■ **Exercise instructions**
**1.** Repeat word for word the part of the passage on the many names for the 22q11.2 deletion that begins at the words "Unfortunately, having a" and stops after the words "research and support.".
**2.** Please pick up the passage on the many names for the 22q11.2 deletion where it stops and continue it.

Because of the way our understanding of the 22q11.2 deletion evolved, several different names continue to be used for what we now know to be the same condition. These older terms include DiGeorge syndrome (DGS), velo-cardio-facial syndrome (VCFS), conotruncal anomaly face syndrome (CTAF), Opitz G/BBB syndrome, Cayler cardiofacial syndrome, Shprintzen syndrome and more. Genetically speaking, there is no detectable difference in the microdeletions found in people with VCFS versus those with DGS, CTAF, or the other related syndromes. Individuals with these diagnoses all have the same underlying condition: the 22q11.2 deletion syndrome.
Unfortunately, having a syndrome that is called by several different names can lead to negative consequences, not to mention the general confusion it creates among parents and professionals. For example, parents of a baby diagnosed with diGeorge syndrome may be frustrated by the lack of information about DGS, not realizing that VCFS and 22q resources (including this Foundation!) also pertain to their child. Health care providers may not access all current and available information if they are searching for literature under an older name. Perhaps most importantly, having several names splinters precious resources, hampering a united approach to research and support.

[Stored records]
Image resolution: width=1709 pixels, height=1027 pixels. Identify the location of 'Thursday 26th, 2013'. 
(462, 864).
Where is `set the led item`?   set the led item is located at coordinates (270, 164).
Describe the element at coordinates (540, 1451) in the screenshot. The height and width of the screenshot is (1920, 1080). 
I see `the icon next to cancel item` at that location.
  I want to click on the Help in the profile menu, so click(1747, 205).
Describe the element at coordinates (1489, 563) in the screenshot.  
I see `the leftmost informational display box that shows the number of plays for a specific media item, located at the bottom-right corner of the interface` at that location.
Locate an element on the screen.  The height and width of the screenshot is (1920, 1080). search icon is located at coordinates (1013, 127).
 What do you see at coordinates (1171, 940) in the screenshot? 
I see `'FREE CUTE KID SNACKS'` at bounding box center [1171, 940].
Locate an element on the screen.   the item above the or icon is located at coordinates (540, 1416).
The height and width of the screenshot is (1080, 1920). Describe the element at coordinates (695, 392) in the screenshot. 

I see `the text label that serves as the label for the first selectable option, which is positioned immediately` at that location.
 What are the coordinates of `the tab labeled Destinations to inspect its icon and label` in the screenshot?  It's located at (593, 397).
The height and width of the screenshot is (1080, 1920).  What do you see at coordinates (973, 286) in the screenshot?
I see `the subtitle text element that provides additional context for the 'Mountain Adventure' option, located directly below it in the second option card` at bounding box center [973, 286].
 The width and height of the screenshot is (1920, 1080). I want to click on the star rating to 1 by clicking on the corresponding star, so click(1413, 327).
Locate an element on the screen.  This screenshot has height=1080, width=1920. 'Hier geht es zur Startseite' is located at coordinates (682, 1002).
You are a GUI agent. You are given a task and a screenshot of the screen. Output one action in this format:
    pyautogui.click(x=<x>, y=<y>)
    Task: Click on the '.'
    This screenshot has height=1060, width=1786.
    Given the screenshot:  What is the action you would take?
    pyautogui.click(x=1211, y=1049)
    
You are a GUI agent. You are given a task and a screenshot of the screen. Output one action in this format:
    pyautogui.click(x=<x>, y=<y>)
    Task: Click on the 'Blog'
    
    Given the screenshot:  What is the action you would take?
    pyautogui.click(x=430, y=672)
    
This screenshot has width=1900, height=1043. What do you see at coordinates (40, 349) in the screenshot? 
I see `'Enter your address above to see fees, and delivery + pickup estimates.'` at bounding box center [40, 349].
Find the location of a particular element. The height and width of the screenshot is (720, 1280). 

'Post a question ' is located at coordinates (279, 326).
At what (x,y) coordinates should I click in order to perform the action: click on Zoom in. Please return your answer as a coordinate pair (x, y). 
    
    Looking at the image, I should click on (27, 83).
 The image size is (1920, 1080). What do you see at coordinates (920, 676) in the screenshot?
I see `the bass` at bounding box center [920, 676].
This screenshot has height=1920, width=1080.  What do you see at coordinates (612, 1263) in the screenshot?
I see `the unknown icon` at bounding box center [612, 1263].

■ **Responses to the tasks**
**1.**
Unfortunately, having a syndrome that is called by several different names can lead to negative consequences, not to mention the general confusion it creates among parents and professionals. For example, parents of a baby diagnosed with diGeorge syndrome may be frustrated by the lack of information about DGS, not realizing that VCFS and 22q resources (including this Foundation!) also pertain to their child. Health care providers may not access all current and available information if they are searching for literature under an older name. Perhaps most importantly, having several names splinters precious resources, hampering a united approach to research and support.

**2.**
The Foundation’s position is clear: Rather than further dividing our small 22q community, we aim to unite and empower those affected by promoting use of the name currently recognized by the standard chromosome naming system: 22q11.2 deletion syndrome.
To address this important issue, the Foundation is pleased to launch the Same Name Campaign, an educational effort aimed at professionals and families, with the goal of establishing consistent terminology for the 22q11.2 deletion syndrome. As a parent-driven organization, the Foundation acknowledges that families who have lived for years with a diagnosis of VCFS, DGS, CTAF or a related condition may find it difficult to switch to a different name. We encourage you to support the aims of the Same Name Campaign by mentioning the 22q11.2 deletion, along with or without its older diagnosis name, when describing yourself or your child. Over time, as professionals more consistently use the 22q11.2 designation, fewer and fewer people will be newly diagnosed with VCFS, DGS, CTAF or other outdated names; our goal is that eventually, all will be on the same page, moving in the same direction, supporting our worldwide 22q community.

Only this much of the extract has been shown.